Kenya cut its nose to spite its face, in flights ban that never was
Kenya cut its nose to spite its face, in flights ban that never was

I recently came across a word that aptly describes what I felt for years about those responsible for Kenya’s foreign policy on Somalia. Clueless!

In other words, they have been made in charge of foreign policy of a country that they are totally foreign to in terms of their grasp of its socio-economics and political policies.

Every hostile step that Kenya took against Somalia was slowly aiding Kenya to take herself out of business in Somalia.

One such step was its ill-advised reciprocal to shut down Kenya airspace to Somalia. This action was out of ignorance and foolishness after it was out of frustration with Farmaajo.

Ignorance because Somalia doesn’t have own airline industry. It’s domestic air transport — both passengers and cargo— as well as inter-country is operated by privately owned, Kenya-registered aviation companies.

And here is Kenya acting like Russia shutting its gas pipeline to Europe. Clueless Kenya failed to figure out that she doesn’t enjoy comparative advantage on aviation industry over countries in the region.

Foolishness, because Kenya’s actions was tantamount to cutting her nose to spite her face.

What Kenya’s flights ban would mean is it will cause temporary disruptions on the Somali side.
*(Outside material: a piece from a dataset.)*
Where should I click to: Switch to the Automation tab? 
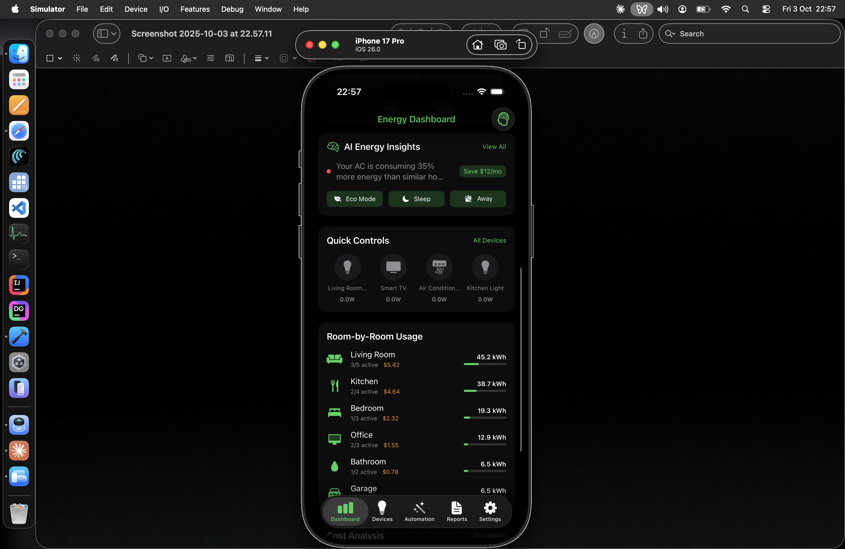pos(419,511)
But it could mean unplanned considerable loss of business to Kenya aviation companies. This action, which Somalia will likely interpret as a national security threat, could force her to reconsider dependence on Kenya.

In survivalist reaction Somalia may be forced to look North to Ethiopia and Djibouti to cover its air transportation needs before it develops its own local aviation industry. Soon Somalia airspace could be flooded with Ethiopian- registered Fokker 50s and other not-so-airworthy aircrafts.

The other paradox of Kenya being the butt of its own joke of flight ban is that the flight ban doesn’t stop international air travel between the two countries. Ethiopian will reap big as Mogadishu-bound passengers from Nairobi will be at their destinations twice a day via Addis.

Sample this for other instances where Kenya lost business to its business competitors:

Since 2019 when Kenya went overly aggressive with Somalia, Somalia started looking North with its government supported conference and humanitarian tourism. This caused some inconveniences to Kenya’s tourism, hotels and affiliated industries. Finding Kenya residence and business environment unstable, a number of Somali families and business relocated elsewhere in the region, mostly to Turkey but also to Egypt and Uganda.

This avoidable push to people with spending power which was as a result of bad policies could have offered a little bit of relief to Kenya’s economy in this difficult pandemic ara.

For almost two years Kenya Airways sold economy class tickets to Mogadishu for between USD 250 to 500 one way. One way business class tickets for between 500 to 750. KQ charged between USD 650-800 for its return economy ticks to New York. KQ ran itself out of business so quickly from Mogadishu route.

Mogadishu route has been the most profitable for Turkish for seven straight years from 2011-2018. The route still remains one of Turkish’s most competitive.

Ethiopian entered the Mogadishu route at the same time as KQ. Whereas KQ dropped out, ET has increased its daily flights to two from one, daily flights each to Garowe and Hargeisa as well.

Understanding Somalis better than Kenya does, Ethiopia rolled out “on arrival visa” for Somali passport holders. Somalis don’t complete local people or nationals of the countries in the region. They actually create jobs for the locals. It’s a cultural thing.

Otherwise, how do you explain plumbers, masons, porters, domestic workers, watchmen, quarry workers, hairdressers and other menial workers from all over Kenya to seek and find work in Somali counties in Kenya? Somalis don’t pose security problems either. They mostly transit south or northwards. The few that remain in Kenya help support the local economy in their own little ways— more than any other African immigrant group.

I gathered from people in the know that cross-county trend in term job creation is not common with other counties as it is for NEP counties. Of course, with the obvious exception of rich and urbanely cosmopolitan counties of Nairobi and Mombasa.

Kenya’s domination of Somalia air transportation business, conference tourism, was there because of deliberate Somali policy to trade with Kenya. With Somalia-Ethiopia relations restored, Kenya ought to be ever watchful over its policies toward Somalia.